Если я не приходил, то она уже знала, что я не приду ни в восемь десять, ни в восемь тридцать, ни даже в девять.
Я приду под утро и буду вести очень плохо, а потом просить прощения, неделю буду шелковым, а после снова сорвусь и забуду и о вере, и о работе и о ней.
— Где ты шлялся? — рассыпалась моя еврейская подружка из бедной семьи, которую я просто взял к себе после того, как она в очередной раз сбежала из нерадивого дома.
Сара злобно укуталась в одеяло, только бы я не касался её своим небритым лицом.
Слово шлялся бесило меня жутко, потому что оно было правдивым.

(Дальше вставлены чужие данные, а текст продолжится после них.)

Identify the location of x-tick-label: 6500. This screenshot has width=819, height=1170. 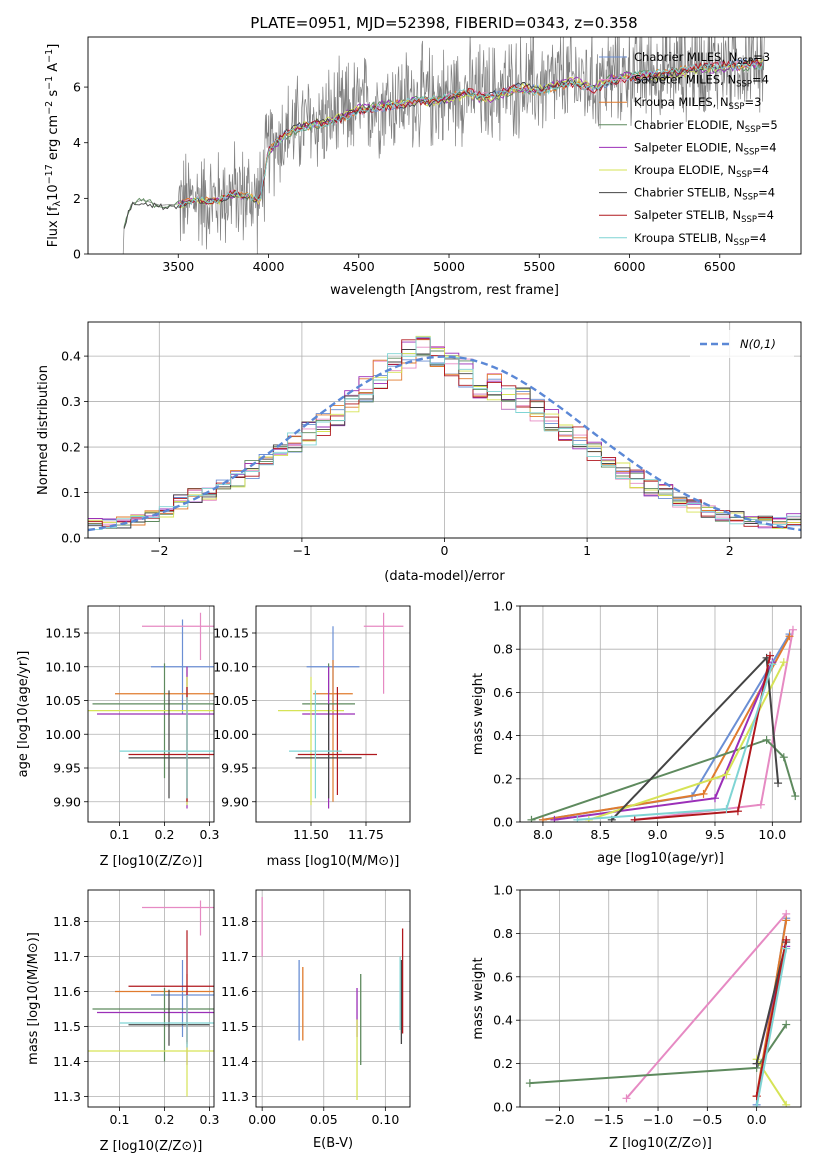
(720, 266).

А ещё я был зол на тот факт, что её часто ловили с молодыми рабочими в моей Пекарни. То она тут, то она здесь. Постоянные сплетни достали меня и я ощутил ревность.
— От тебя отдыхал, — бросал я ей в ответ, прижимаясь сзади, запуская руку в одеяло, целуя её в шею, получая в ответ дерганье и цоканье, что ещё пуще разжигало страсть и злость.
Семнадцатилетнюю девушку всё это задевало, но она не уходила — некуда было.
— Тебя хочу, — просил я её, зарываясь пальцами в её белье, получая злобный отказ.
— Ты в зеркало-то себя видел, нет? Как же ты меня достал, чёртов алкаш! — рявкала она до дребезга окон, — Противный, сил нет терпеть!
— А ты себя, блядь малолетняя, а? — давал я ей фору, — Я слышал, что про тебя в баре говорят, ищешь себе члены помоложе? — пихнул я её в спину, стягивая одеяло, — Давай! — дёргал я её трусики, спуская ниже и ниже.
Я был зол на неё за то, что она делала среди моих рабочих, выставляла меня тем, кто терпит измены.
Я сорвал от злости её коротенький халатик и набросился на неё. Я раскинул её ноги и, безо всякой подготовки ввёл свой член между ног. Она вскрикнула от боли, пытаясь меня остановить.
— Ты что?! Алфи! Это неправда! — кричала она, а я не верил, мешая ей освободиться из моих лап.
Она отворачивалась, дергалась и плакала, а я разворачивал её, швырял на спину и впивался в грудь, рывками задирая её ноги выше.
— Обабилась, словно мы десять лет в браке! — злился я, подогреваемые лживыми слухами и мнимой ревностью, — Живот свой хоть подбери, отвис вон, как у суки, словно только ощенилась! — делал я резкие толчки, ударяя изнутри каждым бешеным толчком.
Сара кричала и била кулачками мне в грудь, но я делал свое дело, слегка ударяя её по щекам.
— Ты спала с ними, да? — порол я ерунду, — С моими рабочими! Ты спала, дрянь! — я делал ещё более грубые толчки, заставляя девушку кричать.
Это продолжалось очень долго. Я был пьян и не чувствовал ничего, кроме злости. Но я все же сумел достичь финала и лёг на неё, не найдя сил отползти в последний момент, и сперма толчками начала извергаться в неё.
Я не почувствовал никакого удовлетворения, засыпая рядом, с приспущенными штанами и кровью на постели, где лежала она и терпела меня, как я разрываю ранимые ткани, куда после этой сцены ей наложат швы.
И ни о чем я бы, может, и не узнал, если бы не нашёл в её ящике справки и документы, когда она собрала свои вещи, чтобы попытаться уйти.
— Почему ты уходишь? — спрашивал я как-то глупо, смотря в её глаза, видя презрение, — Потому что я сделал это, и ты больше меня не любишь?
— Потому что я твоим ребёнком беременна! — обиды в её голосе было не занимать, и она до последнего не разбирала чемодан, боясь повтора, проживая со мной как на вокзале или пороховой бочке.
А о своём рождении Луи так и не узнает правды, потому что я унесу её также, как унесла ноги Сара, дав мне чёткое и ясное осознание того, что я — гребаный тиран.